Maquet introduces NAVA for non-invasive ventilation for patients

22 Oct 2010

Maquet Critical Care has introduced  NAVA for non-invasive ventilation (NIV) in adult patients at the European Society of Intensive Care Medicine‘s 23rd Annual Congress this month.

Neurally adjusted ventilatory assist (NAVA) has become an established method of treatment in hospitals globally and now enables both invasive and non-invasive treatment.

In conventional non-invasive ventilation, patient-ventilator asynchrony is common. Studies suggest that leaks may play a major role in generating patient-ventilator asynchrony and discomfort.

NAVA provides synchronized assist while breath triggering and cycle-off are not affected by leakage. Every patient effort is assessed and responded to equally effectively regardless of patient interface used, resulting in reduced work of breathing and increased patient comfort.

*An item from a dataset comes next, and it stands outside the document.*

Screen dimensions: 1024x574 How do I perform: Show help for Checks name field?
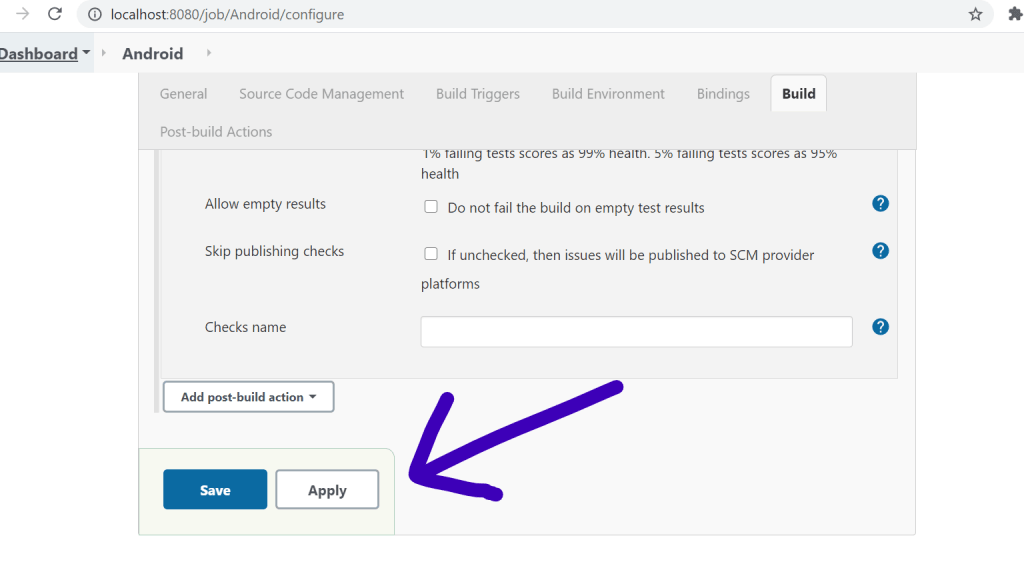[880, 327]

“NAVA has already become a trusted and established treatment method for invasively ventilated patients and we are proud to make the benefits of NAVA available also for non-invasive ventilation,” said Jens Viebke, President at MAQUET Critical Care. “Our hope is that NAVA will help increase usage of NIV and thereby reduce the need for intubation of patients.”

About NAVA

The NAVA approach to mechanical ventilation is based on the patient’s neural respiratory output. Signals from the respiratory control in the brain are transmitted through the phrenic nerve to the diaphragm, a catheter senses the electrical activity (Edi) and feeds it to the ventilator. The ventilator responds by providing the requested level of support to the patient. As the ventilator and diaphragm work with the same signal, the coupling between the two is virtually instantaneous.

There are several benefits with NAVA including:

  • improved synchrony between the patient and the ventilator;
  • enhanced patient comfort as the improved synchrony helps minimize patient discomfort and agitation while it promotes spontaneous breathing;
  • the Edi signal can be used as decision support for medical staff concerning intubation and/or extubation;
  • the Edi signal can be used as a unique monitoring tool providing information about respiratory drive, volume requirements, effects of changes in ventilatory settings and to gain indications for sedation and weaning.